*PROBLEM:*
Starting at the first line of the items and ending with the line that contains "Action: [x=56, y=32]", both included, put each line into a JSON list as its own string, leaving out any blank lines.

*DATASET CONTENT:*
● ● ● ● ● ● ●

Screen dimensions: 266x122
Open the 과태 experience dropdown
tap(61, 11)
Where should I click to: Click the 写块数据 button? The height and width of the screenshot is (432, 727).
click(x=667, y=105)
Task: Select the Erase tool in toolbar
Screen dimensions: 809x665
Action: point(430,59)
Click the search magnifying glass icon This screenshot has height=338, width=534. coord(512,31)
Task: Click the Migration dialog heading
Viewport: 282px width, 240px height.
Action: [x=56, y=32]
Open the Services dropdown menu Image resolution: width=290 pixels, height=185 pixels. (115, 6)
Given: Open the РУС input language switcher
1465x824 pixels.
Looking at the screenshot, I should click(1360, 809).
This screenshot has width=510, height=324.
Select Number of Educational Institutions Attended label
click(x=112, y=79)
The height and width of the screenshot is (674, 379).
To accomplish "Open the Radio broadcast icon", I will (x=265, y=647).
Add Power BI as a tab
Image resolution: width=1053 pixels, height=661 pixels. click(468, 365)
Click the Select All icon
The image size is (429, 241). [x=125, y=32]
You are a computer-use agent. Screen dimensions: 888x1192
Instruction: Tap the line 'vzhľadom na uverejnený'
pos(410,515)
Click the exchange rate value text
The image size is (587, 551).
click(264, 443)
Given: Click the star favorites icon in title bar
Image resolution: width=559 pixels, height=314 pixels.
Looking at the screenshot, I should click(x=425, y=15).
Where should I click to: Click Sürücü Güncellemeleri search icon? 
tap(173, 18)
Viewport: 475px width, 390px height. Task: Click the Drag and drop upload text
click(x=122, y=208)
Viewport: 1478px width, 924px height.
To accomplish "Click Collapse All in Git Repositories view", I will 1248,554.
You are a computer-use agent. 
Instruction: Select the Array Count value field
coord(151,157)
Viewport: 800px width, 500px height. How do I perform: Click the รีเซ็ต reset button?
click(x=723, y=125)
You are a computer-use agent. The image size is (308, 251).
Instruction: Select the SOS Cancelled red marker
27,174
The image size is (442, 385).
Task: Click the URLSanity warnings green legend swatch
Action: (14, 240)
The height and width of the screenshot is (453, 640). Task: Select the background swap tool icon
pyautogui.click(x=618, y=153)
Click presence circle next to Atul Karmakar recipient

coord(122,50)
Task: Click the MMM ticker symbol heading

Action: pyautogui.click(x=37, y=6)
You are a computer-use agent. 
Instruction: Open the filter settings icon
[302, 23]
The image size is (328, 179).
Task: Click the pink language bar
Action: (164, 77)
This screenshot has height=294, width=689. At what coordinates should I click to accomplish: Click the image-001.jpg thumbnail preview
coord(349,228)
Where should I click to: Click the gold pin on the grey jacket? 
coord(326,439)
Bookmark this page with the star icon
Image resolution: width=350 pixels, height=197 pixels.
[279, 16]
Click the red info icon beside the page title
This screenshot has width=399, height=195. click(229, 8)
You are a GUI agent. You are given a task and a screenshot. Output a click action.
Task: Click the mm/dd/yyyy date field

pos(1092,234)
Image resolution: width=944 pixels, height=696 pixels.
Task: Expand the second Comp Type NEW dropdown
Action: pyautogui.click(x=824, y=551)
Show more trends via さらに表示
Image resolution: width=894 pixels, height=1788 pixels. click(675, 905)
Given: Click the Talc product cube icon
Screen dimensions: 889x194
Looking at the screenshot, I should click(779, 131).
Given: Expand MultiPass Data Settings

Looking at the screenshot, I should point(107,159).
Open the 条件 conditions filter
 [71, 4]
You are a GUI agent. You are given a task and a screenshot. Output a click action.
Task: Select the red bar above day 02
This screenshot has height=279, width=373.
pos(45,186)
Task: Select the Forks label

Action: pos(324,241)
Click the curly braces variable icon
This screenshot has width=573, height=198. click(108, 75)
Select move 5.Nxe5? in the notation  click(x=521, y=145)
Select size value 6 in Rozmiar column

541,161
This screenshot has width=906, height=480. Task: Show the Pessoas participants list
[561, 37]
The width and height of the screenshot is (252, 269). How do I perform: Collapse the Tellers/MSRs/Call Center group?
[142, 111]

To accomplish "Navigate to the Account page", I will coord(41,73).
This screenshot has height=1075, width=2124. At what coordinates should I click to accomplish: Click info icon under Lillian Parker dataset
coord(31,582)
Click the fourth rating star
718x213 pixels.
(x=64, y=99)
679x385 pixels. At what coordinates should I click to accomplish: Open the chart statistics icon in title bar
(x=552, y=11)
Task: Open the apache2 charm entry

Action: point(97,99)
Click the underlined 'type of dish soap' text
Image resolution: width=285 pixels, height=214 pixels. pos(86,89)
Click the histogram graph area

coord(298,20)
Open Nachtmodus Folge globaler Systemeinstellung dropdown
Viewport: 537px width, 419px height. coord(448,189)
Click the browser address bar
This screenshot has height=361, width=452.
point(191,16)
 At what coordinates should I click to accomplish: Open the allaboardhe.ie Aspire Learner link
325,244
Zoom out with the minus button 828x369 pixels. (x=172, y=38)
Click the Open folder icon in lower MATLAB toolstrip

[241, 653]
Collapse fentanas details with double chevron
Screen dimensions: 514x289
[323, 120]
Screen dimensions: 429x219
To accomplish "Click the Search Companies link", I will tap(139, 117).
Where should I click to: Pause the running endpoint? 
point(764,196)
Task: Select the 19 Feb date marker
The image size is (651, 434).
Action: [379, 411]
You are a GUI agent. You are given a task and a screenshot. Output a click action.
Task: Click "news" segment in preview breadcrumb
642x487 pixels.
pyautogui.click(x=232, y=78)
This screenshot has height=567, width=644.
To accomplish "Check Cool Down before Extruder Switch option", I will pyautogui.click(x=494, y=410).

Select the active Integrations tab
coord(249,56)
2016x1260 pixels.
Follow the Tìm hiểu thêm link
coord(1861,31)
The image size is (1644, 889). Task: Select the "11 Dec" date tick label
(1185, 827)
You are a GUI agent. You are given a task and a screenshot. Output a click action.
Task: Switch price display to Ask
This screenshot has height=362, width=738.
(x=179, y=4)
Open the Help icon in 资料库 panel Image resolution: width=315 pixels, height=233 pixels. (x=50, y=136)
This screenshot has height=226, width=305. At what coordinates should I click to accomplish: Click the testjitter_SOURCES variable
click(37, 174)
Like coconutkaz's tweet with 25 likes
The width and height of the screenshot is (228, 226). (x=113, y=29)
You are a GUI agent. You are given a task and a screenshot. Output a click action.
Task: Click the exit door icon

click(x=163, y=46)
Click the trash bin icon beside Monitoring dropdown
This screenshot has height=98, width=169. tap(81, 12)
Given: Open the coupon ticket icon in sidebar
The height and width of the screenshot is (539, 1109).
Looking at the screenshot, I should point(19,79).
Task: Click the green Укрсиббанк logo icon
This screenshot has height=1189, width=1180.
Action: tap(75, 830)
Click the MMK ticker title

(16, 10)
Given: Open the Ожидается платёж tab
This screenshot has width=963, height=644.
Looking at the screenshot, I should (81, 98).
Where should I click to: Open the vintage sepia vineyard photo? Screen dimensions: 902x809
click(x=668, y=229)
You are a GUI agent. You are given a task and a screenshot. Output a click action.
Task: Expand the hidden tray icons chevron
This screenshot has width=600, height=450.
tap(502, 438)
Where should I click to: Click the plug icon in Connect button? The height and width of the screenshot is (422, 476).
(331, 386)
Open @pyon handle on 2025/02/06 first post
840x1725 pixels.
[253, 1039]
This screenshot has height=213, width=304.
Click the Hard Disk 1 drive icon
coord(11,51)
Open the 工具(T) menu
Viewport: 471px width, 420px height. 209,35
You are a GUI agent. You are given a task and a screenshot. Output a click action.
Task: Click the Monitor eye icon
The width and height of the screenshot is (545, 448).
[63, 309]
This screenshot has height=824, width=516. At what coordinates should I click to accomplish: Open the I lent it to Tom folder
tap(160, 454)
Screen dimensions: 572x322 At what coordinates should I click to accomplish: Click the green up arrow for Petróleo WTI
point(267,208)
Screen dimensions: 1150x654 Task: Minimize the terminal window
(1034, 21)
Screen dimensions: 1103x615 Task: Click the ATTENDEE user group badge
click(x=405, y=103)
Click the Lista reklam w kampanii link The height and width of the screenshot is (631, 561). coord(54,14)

● ● ● ● ● ● ●

*OUTPUT OF THE TASK:*
[
  "Screen dimensions: 266x122",
  "Open the 과태 experience dropdown",
  "tap(61, 11)",
  "Where should I click to: Click the 写块数据 button? The height and width of the screenshot is (432, 727).",
  "click(x=667, y=105)",
  "Task: Select the Erase tool in toolbar",
  "Screen dimensions: 809x665",
  "Action: point(430,59)",
  "Click the search magnifying glass icon This screenshot has height=338, width=534. coord(512,31)",
  "Task: Click the Migration dialog heading",
  "Viewport: 282px width, 240px height.",
  "Action: [x=56, y=32]"
]